Supplied data: Begin

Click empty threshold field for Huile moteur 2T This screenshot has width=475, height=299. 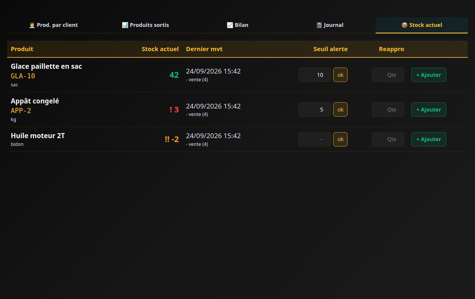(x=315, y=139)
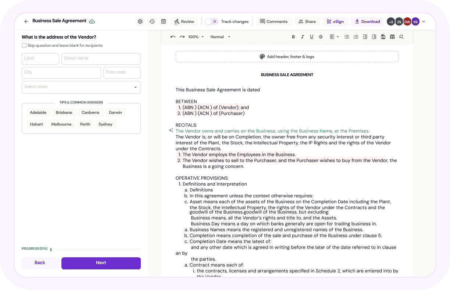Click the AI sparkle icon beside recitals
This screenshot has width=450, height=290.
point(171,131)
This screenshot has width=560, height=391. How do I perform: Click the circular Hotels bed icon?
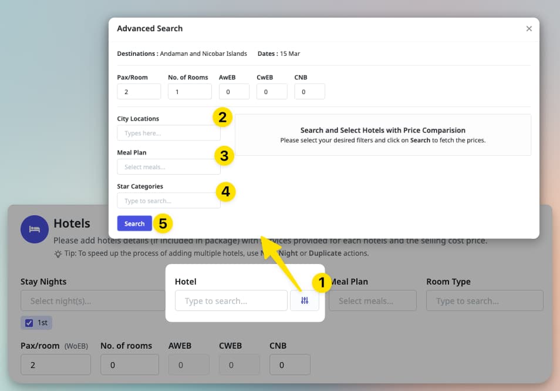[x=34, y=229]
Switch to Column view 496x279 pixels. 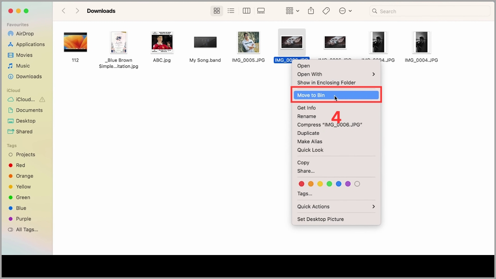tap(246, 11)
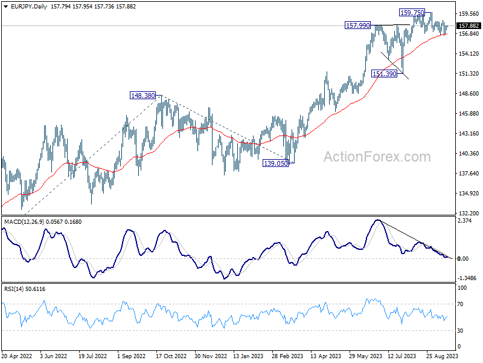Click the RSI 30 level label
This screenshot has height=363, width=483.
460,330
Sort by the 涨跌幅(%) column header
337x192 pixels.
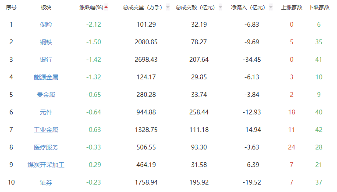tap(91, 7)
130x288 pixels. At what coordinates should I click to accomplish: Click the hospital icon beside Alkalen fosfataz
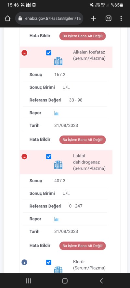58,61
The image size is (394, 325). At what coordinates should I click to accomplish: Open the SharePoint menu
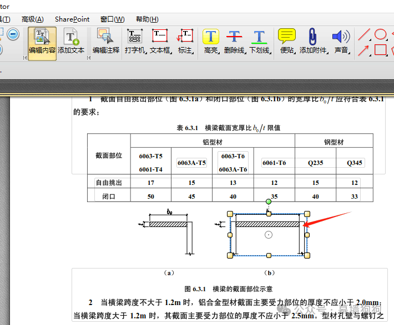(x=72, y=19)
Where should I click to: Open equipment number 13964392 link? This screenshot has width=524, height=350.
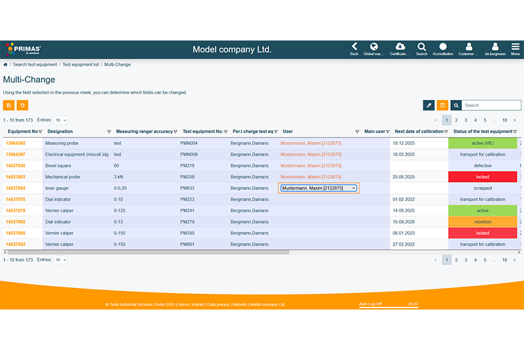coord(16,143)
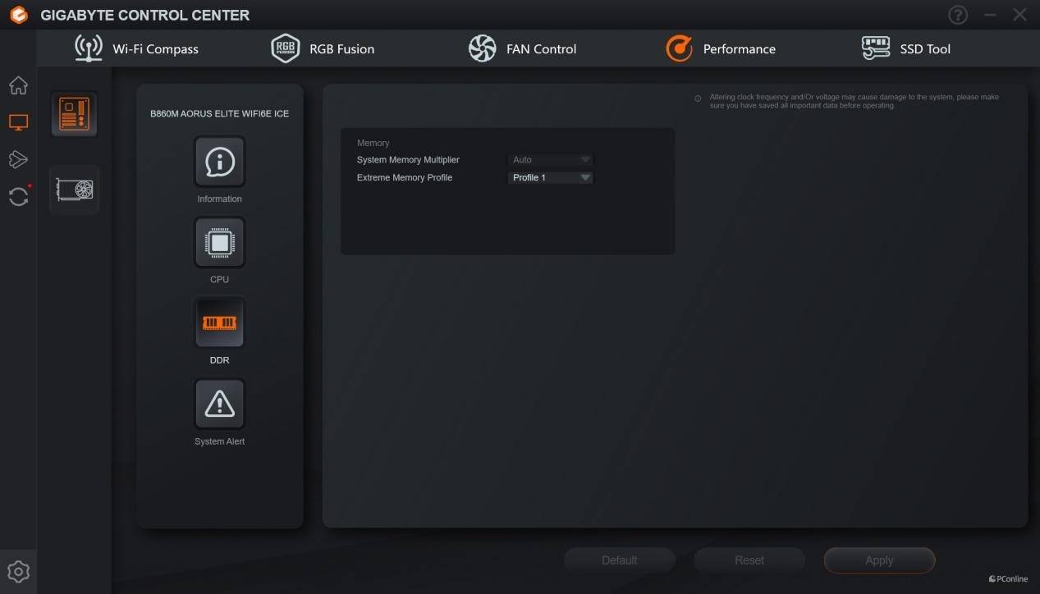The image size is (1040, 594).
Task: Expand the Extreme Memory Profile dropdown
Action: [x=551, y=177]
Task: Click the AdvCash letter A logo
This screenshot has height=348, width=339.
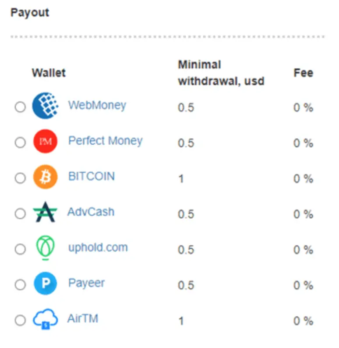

Supplied data: End

Each line from the one that contains "Where should I" through the end of the records should be restated exactly; include both end lines and leave any pictures out.

**Solution:**
Where should I click to: Open equipment number 13964392 link? This screenshot has width=524, height=350.
coord(16,143)
The image size is (1040, 594).
Task: Expand the Extreme Memory Profile dropdown
Action: [x=551, y=177]
Task: Click the AdvCash letter A logo
This screenshot has height=348, width=339.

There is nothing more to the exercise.